I had a great conversation with a woman the other day. She worked in a male-dominated field and had encountered numerous hardships and obstacles on her way to success. Her professional AND personal life was filled with experiences that might have detoured many others from a path to the top. However, she was able to somehow navigate her life and despite the odds, find happiness and success.  How is that possible?


It’s a little thing called resilience.  Some women have it and some women don’t.  Resilience is the ability to turn disruptive changes and obstacles into opportunities for growth. It’s the ability to deal with change in your life, be flexible and spring back better than ever. Let’s get something clear up front: being resilient doesn’t mean that you don’t feel pain, grief, or sadness when bad things happen. It just means that you confront your feelings, weather the storm and find your way to the other side.


Research has shown that some individuals are genetically predisposed to be optimistic and see the positive side of life.  They’re just naturally born with a temperament that enables them to approach their days with a sunny disposition. Research also has revealed that many others receive these desired skills from a combination of environmental factors, including parental interaction. By struggling with obstacles at a young age, they learn to independently handle pressures and stresses in an effective manner.


Women that have resilience take responsibility for their actions in life. When things go wrong, they are inquisitive and try to understand and make sense of the situation. They have strong problem-solving skills and can calmly review the options and find a rational solution.  They believe that they have control of their universe. In other words, they make things happen— things don’t happen to them.


When I was growing up, I was lucky enough to have a mom that encouraged me to be a problem-solver. She led me to believe that every problem had a solution and guided me through the problem-solving process. She prodded me to confront issues directly and get outside support if needed. All of this led me to believe that I had the confidence to call the shots in my life and I could make things happen.
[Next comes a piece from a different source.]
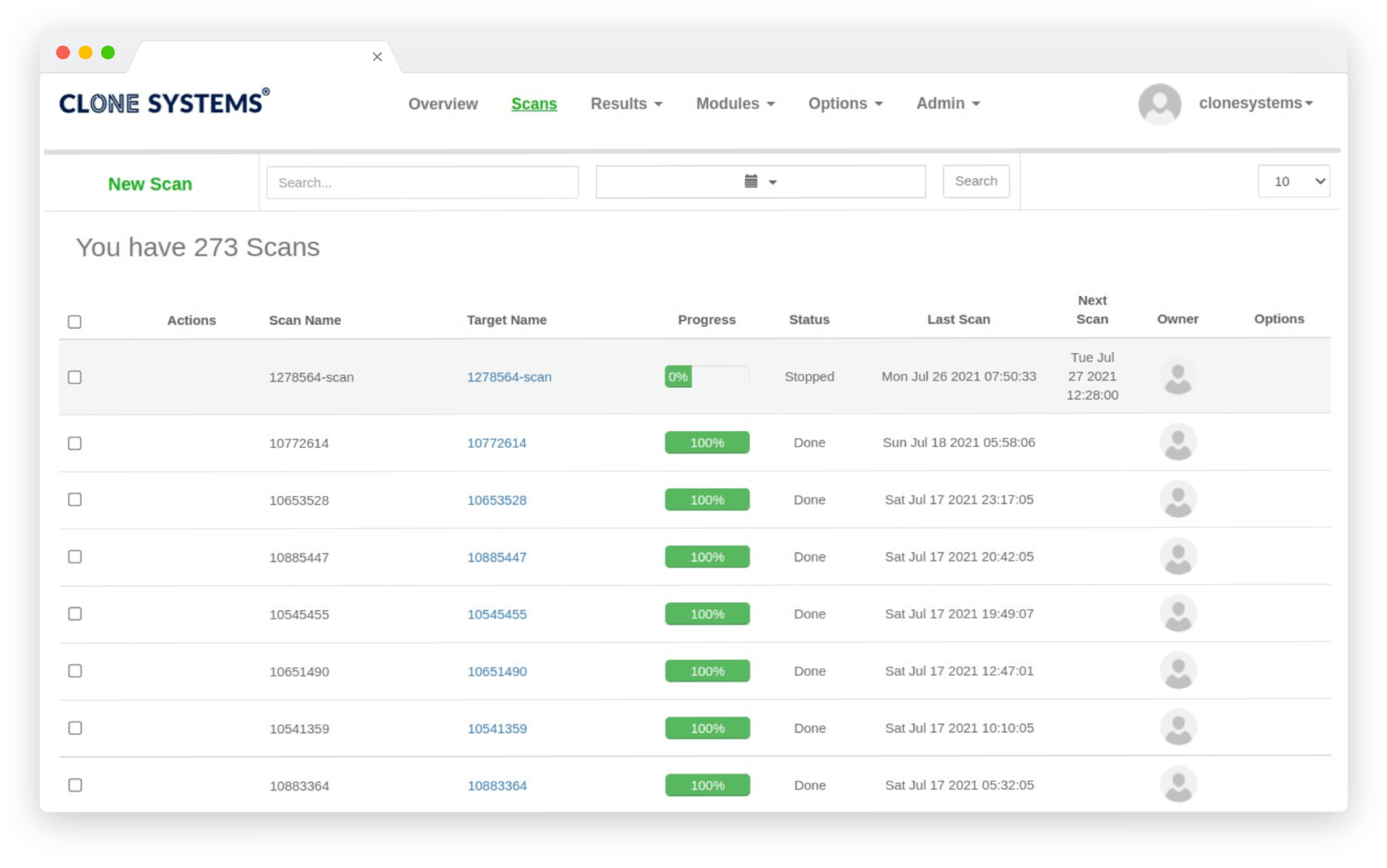This screenshot has height=868, width=1387.
Task: Go to the Overview page
Action: (443, 104)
That doesn’t mean that I wasn’t sad with the usual disappointments in my life.  I remember a number of times that I felt anxious and stressed over various jobs, family struggles and friendship break-ups. The difference is that I allowed myself to fully feel, which then led to understanding, and finally making sense and finding meaning in the experience.  I didn’t stay stuck forever; eventually I shrugged it off and moved on.


But what if you didn’t have a positive childhood experience and you’re not genetically predisposed for resilience? Is there a way that you can develop your skills and become strong? The answer is yes. It takes work and commitment but you can take control of your life. It’s a matter of getting more in touch with your emotions and pushing yourself to become comfortable with change.  It involves finding meaning and purpose in the “bad” times in your life and redefining some of your thoughts and beliefs about the world. Yes, it’s possible to learn to soar through your career and personal struggles and come out on the other side better than ever.


It’s just a matter of wanting to make a change.